*** Opening of Available records ***

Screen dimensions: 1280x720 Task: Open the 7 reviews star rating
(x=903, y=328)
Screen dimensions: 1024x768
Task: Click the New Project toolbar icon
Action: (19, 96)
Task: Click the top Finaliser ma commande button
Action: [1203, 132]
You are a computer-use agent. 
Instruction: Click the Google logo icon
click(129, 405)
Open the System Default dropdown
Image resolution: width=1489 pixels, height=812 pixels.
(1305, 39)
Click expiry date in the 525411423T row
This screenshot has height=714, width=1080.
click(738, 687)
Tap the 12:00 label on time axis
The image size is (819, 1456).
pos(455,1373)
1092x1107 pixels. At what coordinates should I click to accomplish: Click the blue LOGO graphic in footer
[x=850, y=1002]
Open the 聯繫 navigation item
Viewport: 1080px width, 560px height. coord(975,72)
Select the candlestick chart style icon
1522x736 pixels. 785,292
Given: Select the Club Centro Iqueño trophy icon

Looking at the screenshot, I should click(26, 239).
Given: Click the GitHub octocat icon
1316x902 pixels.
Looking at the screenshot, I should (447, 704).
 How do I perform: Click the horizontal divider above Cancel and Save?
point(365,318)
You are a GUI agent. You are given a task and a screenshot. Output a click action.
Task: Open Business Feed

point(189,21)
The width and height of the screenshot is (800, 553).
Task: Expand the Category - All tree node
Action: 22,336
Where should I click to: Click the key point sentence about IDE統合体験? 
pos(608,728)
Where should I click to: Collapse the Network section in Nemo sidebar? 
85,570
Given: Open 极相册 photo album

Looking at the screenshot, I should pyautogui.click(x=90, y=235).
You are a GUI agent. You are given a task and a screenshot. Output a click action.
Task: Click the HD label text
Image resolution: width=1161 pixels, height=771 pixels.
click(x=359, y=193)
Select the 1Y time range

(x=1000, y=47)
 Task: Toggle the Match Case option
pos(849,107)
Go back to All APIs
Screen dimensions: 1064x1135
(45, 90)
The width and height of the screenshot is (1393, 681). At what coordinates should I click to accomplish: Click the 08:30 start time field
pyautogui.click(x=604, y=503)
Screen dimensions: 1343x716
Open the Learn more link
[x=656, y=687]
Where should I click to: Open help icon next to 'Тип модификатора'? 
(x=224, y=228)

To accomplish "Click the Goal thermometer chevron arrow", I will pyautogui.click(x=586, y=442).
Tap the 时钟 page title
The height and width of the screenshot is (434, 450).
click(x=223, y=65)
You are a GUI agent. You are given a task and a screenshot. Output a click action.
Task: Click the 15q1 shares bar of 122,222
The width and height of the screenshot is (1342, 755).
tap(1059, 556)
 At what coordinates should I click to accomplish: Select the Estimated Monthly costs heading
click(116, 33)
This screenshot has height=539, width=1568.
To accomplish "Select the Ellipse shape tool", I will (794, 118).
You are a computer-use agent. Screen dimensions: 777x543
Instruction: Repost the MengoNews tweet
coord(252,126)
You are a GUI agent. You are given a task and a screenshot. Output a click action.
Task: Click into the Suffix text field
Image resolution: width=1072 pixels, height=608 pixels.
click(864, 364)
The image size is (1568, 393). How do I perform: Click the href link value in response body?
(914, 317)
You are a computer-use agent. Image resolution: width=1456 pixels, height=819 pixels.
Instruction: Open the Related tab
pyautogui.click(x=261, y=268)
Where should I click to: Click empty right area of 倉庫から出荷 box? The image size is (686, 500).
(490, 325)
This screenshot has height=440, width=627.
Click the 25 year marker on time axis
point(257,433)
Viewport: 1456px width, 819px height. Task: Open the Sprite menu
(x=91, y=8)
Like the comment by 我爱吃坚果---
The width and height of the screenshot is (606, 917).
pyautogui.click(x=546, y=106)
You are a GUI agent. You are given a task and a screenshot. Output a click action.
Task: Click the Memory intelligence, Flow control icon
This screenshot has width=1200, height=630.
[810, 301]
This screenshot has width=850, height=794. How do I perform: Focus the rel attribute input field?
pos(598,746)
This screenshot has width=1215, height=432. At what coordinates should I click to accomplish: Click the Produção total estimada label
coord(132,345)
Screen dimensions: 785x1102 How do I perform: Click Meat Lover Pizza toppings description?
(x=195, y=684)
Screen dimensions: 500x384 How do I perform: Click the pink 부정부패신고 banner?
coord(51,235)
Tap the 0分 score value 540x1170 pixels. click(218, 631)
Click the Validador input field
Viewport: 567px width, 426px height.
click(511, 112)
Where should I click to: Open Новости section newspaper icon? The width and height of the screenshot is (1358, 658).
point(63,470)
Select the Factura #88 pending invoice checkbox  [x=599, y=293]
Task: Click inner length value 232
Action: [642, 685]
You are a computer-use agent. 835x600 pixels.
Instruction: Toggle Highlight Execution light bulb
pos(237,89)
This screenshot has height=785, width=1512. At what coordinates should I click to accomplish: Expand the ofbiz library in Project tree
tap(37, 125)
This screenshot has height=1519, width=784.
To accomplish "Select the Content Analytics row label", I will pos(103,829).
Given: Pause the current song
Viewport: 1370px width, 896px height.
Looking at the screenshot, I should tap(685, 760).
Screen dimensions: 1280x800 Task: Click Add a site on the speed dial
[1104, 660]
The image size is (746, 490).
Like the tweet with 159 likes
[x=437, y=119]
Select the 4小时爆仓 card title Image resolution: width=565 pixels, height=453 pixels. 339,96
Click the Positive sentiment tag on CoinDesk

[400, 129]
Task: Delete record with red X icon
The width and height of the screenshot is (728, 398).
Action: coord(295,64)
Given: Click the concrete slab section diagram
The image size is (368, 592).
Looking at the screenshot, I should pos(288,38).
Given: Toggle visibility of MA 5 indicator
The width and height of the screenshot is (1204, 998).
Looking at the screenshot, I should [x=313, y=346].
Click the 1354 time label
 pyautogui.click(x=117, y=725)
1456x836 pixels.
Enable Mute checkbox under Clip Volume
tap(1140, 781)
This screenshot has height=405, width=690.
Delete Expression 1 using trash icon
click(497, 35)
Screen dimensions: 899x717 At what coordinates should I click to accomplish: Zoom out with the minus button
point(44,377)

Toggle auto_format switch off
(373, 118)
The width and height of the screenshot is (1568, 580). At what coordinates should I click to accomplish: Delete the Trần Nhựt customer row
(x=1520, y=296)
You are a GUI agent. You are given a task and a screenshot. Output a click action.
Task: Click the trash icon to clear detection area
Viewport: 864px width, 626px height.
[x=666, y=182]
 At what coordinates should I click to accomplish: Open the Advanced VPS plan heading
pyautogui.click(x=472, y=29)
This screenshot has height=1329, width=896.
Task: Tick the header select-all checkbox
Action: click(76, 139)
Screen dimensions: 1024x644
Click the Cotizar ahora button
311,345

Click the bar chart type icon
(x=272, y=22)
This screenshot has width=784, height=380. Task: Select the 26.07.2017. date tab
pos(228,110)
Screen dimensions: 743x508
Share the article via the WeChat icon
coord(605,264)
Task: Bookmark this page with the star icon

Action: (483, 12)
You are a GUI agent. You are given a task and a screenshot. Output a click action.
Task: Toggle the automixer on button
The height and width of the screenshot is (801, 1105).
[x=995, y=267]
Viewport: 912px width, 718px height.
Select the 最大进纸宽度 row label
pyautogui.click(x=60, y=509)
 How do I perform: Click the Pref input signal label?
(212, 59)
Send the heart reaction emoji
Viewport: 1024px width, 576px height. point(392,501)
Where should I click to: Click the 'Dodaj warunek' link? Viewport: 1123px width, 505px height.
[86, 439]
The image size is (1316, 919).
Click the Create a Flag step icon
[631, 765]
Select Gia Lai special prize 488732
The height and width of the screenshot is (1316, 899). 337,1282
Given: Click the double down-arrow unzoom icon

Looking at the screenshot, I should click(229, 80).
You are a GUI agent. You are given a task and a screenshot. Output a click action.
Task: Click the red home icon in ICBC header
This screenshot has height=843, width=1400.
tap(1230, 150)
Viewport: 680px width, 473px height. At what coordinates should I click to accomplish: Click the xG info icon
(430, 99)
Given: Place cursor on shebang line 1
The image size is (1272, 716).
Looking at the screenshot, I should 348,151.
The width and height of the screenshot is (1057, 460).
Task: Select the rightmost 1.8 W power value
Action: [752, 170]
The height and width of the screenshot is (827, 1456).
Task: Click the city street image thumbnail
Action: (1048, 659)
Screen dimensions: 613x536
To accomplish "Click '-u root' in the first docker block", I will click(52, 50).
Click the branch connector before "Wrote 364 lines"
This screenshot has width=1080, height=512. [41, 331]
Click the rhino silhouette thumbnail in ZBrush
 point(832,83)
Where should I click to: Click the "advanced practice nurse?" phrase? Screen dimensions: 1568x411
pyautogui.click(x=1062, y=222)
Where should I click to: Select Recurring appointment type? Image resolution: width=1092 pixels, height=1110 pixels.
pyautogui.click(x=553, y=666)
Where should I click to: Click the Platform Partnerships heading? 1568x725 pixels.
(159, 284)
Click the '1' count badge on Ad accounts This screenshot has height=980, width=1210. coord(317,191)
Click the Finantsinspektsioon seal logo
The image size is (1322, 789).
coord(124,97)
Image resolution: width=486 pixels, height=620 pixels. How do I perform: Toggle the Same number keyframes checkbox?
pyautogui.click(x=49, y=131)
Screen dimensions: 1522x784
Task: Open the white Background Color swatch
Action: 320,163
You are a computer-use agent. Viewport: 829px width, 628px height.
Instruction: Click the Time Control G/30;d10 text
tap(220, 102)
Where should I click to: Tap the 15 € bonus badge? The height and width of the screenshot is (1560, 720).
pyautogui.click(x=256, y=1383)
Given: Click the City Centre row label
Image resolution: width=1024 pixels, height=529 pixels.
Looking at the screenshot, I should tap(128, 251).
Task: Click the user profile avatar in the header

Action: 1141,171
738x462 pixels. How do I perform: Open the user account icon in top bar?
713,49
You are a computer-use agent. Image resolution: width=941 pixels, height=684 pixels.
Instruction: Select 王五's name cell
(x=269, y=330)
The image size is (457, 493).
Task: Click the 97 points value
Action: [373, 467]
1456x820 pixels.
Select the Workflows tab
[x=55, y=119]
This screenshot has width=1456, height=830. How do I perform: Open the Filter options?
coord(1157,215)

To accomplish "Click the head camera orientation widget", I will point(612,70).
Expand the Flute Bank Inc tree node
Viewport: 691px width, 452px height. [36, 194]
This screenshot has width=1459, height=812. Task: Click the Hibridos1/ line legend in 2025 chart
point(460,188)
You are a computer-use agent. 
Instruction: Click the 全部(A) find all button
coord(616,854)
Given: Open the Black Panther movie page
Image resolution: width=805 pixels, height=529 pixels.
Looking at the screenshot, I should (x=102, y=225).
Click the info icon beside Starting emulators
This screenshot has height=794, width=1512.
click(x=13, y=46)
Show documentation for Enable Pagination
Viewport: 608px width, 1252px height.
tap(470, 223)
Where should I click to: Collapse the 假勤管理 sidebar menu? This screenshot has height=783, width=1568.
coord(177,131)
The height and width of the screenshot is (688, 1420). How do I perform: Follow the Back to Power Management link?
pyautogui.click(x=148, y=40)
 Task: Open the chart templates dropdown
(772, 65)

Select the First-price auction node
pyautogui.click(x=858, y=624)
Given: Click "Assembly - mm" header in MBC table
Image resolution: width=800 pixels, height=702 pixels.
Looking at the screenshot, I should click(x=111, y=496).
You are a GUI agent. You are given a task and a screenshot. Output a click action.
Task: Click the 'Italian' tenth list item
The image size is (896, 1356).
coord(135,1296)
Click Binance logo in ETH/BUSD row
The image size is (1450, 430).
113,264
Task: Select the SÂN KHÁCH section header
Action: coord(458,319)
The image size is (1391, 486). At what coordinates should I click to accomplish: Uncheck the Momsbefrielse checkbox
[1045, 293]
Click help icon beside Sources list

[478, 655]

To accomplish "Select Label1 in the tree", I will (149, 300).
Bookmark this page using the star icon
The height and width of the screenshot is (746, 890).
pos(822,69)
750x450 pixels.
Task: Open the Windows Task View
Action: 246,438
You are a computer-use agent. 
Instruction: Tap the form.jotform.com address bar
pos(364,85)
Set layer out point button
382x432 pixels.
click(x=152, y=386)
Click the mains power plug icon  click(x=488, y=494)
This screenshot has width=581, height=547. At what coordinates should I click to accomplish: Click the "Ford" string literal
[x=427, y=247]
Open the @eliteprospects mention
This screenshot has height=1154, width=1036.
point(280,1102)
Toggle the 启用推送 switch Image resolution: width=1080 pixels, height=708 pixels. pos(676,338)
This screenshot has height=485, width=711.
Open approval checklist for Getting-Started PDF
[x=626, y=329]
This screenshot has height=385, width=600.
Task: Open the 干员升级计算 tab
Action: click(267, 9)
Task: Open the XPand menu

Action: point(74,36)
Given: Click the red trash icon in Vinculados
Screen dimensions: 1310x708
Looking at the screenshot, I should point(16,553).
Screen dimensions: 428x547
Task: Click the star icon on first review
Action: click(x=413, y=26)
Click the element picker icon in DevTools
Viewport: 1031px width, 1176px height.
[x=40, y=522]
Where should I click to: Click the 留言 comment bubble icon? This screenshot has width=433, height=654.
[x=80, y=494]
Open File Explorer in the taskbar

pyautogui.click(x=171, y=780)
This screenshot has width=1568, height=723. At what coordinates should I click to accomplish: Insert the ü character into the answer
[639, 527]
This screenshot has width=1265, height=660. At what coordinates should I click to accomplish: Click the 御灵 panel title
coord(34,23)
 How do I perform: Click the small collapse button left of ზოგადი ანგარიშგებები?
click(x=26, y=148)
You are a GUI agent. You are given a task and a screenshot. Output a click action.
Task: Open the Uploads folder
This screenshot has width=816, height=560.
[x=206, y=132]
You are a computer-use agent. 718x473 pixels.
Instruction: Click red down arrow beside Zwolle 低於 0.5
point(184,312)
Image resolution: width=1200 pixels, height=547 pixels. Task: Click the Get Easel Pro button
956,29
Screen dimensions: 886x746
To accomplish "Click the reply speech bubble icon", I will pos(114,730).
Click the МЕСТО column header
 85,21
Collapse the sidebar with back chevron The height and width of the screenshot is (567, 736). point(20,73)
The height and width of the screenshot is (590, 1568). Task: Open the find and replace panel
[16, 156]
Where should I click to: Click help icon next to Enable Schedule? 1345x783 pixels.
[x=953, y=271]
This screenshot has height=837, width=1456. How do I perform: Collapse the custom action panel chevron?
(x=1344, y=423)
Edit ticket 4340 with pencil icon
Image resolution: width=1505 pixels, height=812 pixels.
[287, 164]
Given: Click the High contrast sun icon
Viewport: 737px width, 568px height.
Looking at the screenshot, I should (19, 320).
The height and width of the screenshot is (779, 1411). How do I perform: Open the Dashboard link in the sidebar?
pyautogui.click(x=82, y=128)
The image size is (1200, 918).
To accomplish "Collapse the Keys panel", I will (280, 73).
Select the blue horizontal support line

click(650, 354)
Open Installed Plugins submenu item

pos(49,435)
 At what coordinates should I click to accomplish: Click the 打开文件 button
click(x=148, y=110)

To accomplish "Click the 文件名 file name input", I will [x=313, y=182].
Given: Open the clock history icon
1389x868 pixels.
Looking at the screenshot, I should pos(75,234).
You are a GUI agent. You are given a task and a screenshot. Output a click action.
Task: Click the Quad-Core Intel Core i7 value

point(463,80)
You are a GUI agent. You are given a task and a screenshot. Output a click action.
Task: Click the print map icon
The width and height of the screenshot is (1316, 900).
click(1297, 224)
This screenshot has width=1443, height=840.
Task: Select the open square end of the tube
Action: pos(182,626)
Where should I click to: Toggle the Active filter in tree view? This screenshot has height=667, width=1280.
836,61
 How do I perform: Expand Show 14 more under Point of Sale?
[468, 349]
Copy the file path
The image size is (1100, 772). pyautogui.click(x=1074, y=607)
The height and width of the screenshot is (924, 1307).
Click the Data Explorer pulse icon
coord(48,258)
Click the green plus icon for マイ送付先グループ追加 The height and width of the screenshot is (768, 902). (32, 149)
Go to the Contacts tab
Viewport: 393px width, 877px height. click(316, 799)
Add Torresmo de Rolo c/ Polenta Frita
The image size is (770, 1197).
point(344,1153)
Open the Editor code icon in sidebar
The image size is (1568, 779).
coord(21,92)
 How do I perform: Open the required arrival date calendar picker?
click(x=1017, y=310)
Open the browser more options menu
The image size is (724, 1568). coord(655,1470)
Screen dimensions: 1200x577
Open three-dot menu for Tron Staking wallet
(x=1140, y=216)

*** Close of Available records ***

Assignment: In the listing above, find the line with "The height and width of the screenshot is (688, 1420)." and the line with "This screenshot has height=485, width=711."; set down exactly those two lines and every line between them, nothing more.

Task solution:
The height and width of the screenshot is (688, 1420). How do I perform: Follow the Back to Power Management link?
pyautogui.click(x=148, y=40)
 Task: Open the chart templates dropdown
(772, 65)

Select the First-price auction node
pyautogui.click(x=858, y=624)
Given: Click "Assembly - mm" header in MBC table
Image resolution: width=800 pixels, height=702 pixels.
Looking at the screenshot, I should click(x=111, y=496).
You are a GUI agent. You are given a task and a screenshot. Output a click action.
Task: Click the 'Italian' tenth list item
The image size is (896, 1356).
coord(135,1296)
Click Binance logo in ETH/BUSD row
The image size is (1450, 430).
113,264
Task: Select the SÂN KHÁCH section header
Action: coord(458,319)
The image size is (1391, 486). At what coordinates should I click to accomplish: Uncheck the Momsbefrielse checkbox
[1045, 293]
Click help icon beside Sources list

[478, 655]

To accomplish "Select Label1 in the tree", I will (149, 300).
Bookmark this page using the star icon
The height and width of the screenshot is (746, 890).
pos(822,69)
750x450 pixels.
Task: Open the Windows Task View
Action: 246,438
You are a computer-use agent. 
Instruction: Tap the form.jotform.com address bar
pos(364,85)
Set layer out point button
382x432 pixels.
click(x=152, y=386)
Click the mains power plug icon  click(x=488, y=494)
This screenshot has width=581, height=547. At what coordinates should I click to accomplish: Click the "Ford" string literal
[x=427, y=247]
Open the @eliteprospects mention
This screenshot has height=1154, width=1036.
point(280,1102)
Toggle the 启用推送 switch Image resolution: width=1080 pixels, height=708 pixels. pos(676,338)
This screenshot has height=485, width=711.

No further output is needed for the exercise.